A siphon uses gravity and pressure differentials to pull fluid out of a high reservoir, pass it through an intermediate system and perform mechanical work, and return it to a low reservoir, all driven by continous weight of the liquid column. If the siphon column breaks, the flow instantly stops and the system reverts to equilibrium. A flash loan works exactly like this continous fluid.
It temporarily gives access to liquidity to a borrower who can then execute MEV strategy, and if anything breaks along the way, the transaction is reverted back to its initial state. In this analogy, the flash loan technically "siphon's" liquidity from the liquidity pool or a lending protocol to give it to a borrower.
- Pool liquidity: The potential energy stored in the water reservoir.
- Flash loan: Siphoning water out instantly via high pressure drop.
- Mechanical work: Could be arbitrage or any other MEV strategy.
- Single transaction atomicity: If transaction fails, everything is rolled back, same to when the fluid siphon break before the loop ends, the fluid state reverts.

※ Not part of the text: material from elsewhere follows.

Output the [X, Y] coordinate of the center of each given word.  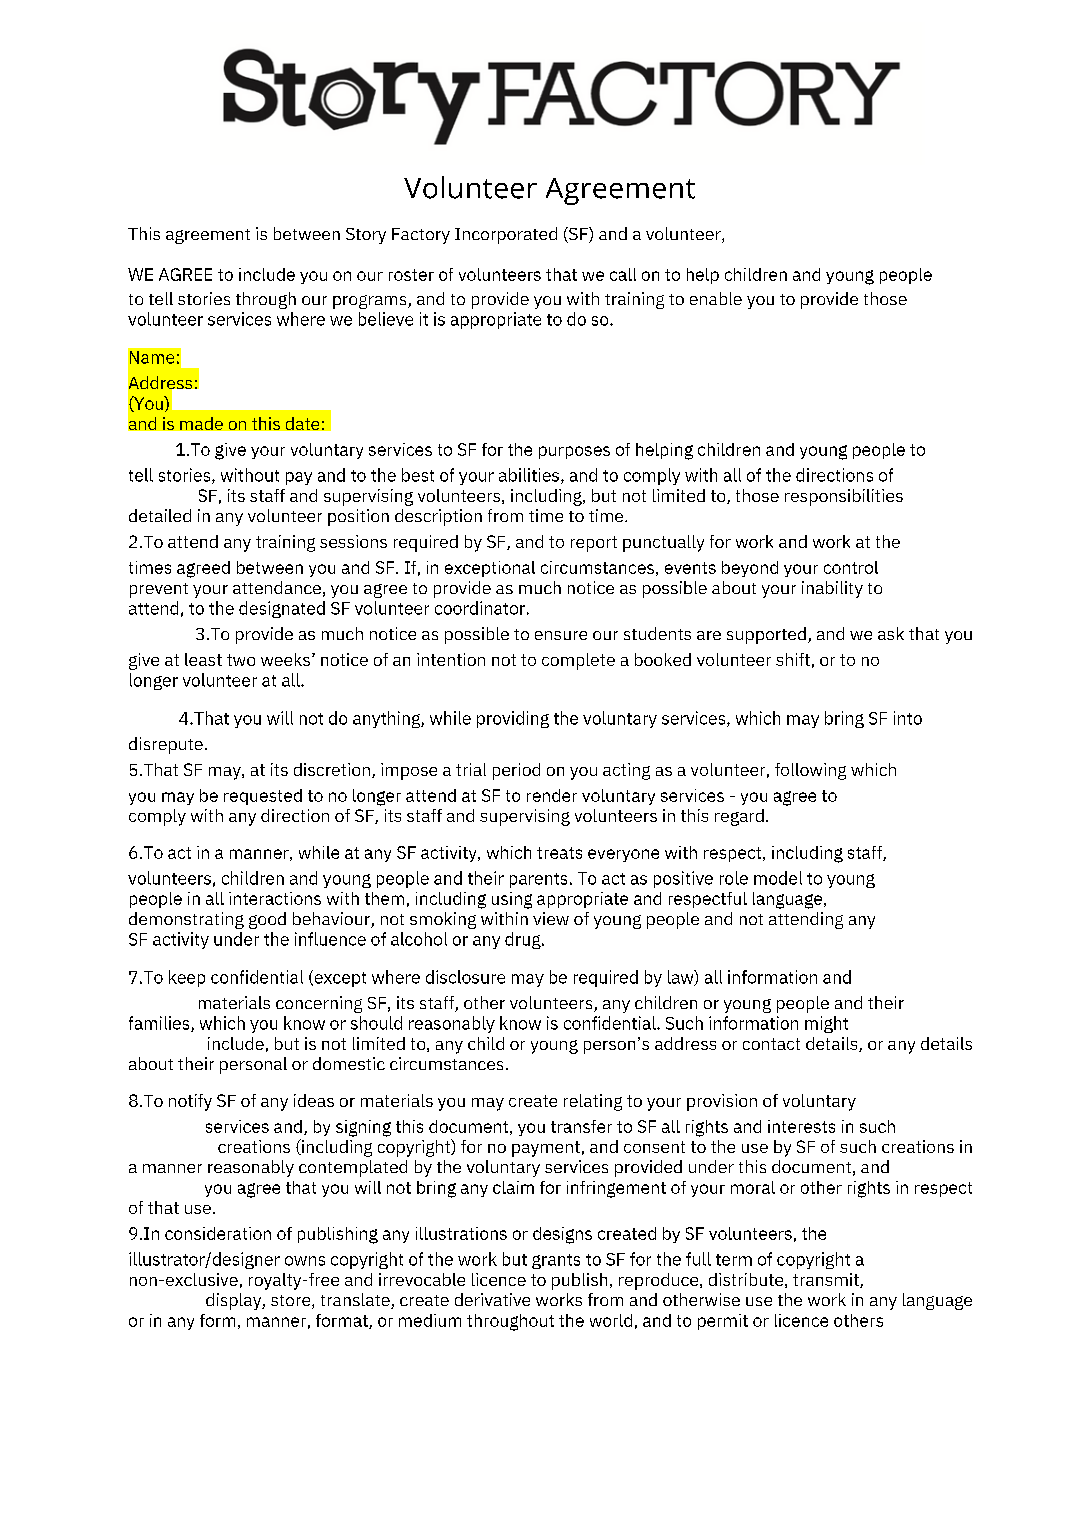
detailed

This flash loan system follows atomic sandwich structure. Where the intended DeFi operations like MEV logic is sandwitched between receiving the loan and paying back the lender after the intended operation is completed.
This flash loan system acts as the lender for effective and properly controlled test and liquidity provision for testing the system.
- Borrow -> Verify repay exists -> Issue temporary liquidity.
- Execute MEV strategy.
- Repay -> Read borrow instruction -> Verify balances -> Repay back the loan.
Initializes the protocol, setting up the authority, fee and other protocol configurations.
Issues temporary liquidity to the borrower. This is the flash loan.
Repays back the loan, with fee(profit).
All above occure quickly under one transaction atomically.